| INFORMATION SHOWN |
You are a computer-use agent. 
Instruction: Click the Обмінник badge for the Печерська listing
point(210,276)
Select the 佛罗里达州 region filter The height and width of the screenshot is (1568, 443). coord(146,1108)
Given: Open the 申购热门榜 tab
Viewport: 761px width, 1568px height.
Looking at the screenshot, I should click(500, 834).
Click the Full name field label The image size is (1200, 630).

| SHORT PROBLEM |
Reproduce all of the records above verbatim, leaving every line unchanged.

| EXPECTED ANSWER |
You are a computer-use agent. 
Instruction: Click the Обмінник badge for the Печерська listing
point(210,276)
Select the 佛罗里达州 region filter The height and width of the screenshot is (1568, 443). coord(146,1108)
Given: Open the 申购热门榜 tab
Viewport: 761px width, 1568px height.
Looking at the screenshot, I should click(500, 834).
Click the Full name field label The image size is (1200, 630).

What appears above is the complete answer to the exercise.